# Task directions
Copy the news excerpt on COVID measures, starting at the words "Secure isolation site reopens, COVID" and ending after "COVID enforcement team.". Switch "retired police officers" to "former bylaw officers".

# Source text
- Opening Delimiter -

Pritchard said the kits are not individually packaged but have been bundled in groups of five.
“If the past is any indication, we know that these kits will be claimed quickly and the demand may outpace the supply,” he said.
Further details on locations and timelines for the distribution of the testing kits are expected to be announced later this week.
Secure isolation site reopens, COVID enforcement implemented
Pritchard said retired police officers are also being contracted “based on their skills they bring to the table, such as investigation, report writing,” to be part of a COVID enforcement team.
He said this will help prevent the need for any further specialized training of individuals.
The secure isolation site is also being reestablished to ensure that people who need to self-isolate but are refusing to follow the directions of public health officers will. Pritchard said the legislative process will help ensure this happens, and detention orders may be issued to people who do not comply with isolation requirements.
Pritchard added the reintroduction of these sites is to help prevent the community spread of COVID-19 and said the site is also available for people who don’t have a safe and effective place to isolate.

- Closing Delimiter -

# Data records
- Opening Delimiter -

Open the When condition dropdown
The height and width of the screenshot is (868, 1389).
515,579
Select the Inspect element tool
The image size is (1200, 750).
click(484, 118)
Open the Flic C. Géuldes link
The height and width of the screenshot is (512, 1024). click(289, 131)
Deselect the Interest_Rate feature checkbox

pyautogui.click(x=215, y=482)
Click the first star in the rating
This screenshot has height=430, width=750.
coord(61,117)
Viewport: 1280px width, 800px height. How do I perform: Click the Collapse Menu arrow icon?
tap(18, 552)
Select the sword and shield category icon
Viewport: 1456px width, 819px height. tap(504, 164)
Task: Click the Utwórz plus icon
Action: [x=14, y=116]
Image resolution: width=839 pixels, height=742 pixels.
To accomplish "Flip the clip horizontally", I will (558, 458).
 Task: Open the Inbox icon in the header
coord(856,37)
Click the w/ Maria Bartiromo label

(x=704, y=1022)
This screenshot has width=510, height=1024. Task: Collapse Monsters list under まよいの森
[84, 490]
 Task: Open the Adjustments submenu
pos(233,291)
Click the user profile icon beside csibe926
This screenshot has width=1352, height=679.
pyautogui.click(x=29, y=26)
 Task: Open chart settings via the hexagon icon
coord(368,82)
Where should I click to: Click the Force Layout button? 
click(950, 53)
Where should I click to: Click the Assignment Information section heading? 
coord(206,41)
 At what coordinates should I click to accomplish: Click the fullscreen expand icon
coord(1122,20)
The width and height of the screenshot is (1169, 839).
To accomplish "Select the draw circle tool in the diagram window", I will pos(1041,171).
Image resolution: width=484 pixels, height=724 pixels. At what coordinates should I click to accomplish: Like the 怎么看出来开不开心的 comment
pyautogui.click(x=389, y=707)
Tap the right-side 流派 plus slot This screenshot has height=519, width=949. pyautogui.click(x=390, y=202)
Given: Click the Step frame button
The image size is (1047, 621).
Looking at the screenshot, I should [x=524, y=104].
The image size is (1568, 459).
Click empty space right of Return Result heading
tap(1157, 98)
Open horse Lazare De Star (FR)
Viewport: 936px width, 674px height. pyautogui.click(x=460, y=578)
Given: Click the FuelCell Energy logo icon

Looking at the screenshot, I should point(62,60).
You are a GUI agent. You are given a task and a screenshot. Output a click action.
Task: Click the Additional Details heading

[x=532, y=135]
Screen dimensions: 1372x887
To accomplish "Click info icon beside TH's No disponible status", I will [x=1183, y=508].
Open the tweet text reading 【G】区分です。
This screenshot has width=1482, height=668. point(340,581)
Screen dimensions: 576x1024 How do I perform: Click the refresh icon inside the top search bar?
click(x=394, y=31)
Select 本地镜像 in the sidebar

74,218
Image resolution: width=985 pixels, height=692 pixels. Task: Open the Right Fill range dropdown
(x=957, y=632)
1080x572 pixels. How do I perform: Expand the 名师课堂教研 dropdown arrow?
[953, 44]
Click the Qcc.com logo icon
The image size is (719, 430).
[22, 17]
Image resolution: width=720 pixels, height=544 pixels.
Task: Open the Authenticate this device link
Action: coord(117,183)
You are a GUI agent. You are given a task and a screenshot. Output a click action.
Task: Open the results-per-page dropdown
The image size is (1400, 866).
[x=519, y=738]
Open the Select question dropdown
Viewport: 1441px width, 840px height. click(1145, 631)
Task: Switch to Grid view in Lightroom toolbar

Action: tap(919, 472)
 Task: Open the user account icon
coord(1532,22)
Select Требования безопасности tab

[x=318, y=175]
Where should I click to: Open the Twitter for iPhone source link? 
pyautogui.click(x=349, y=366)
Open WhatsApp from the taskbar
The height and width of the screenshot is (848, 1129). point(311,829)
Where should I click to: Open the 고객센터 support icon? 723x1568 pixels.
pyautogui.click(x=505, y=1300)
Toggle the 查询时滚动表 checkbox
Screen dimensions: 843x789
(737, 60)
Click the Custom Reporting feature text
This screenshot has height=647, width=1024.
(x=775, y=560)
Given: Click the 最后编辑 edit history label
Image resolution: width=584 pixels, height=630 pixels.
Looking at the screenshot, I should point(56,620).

- Closing Delimiter -

# Solved exercise
Secure isolation site reopens, COVID enforcement implemented
Pritchard said former bylaw officers are also being contracted “based on their skills they bring to the table, such as investigation, report writing,” to be part of a COVID enforcement team.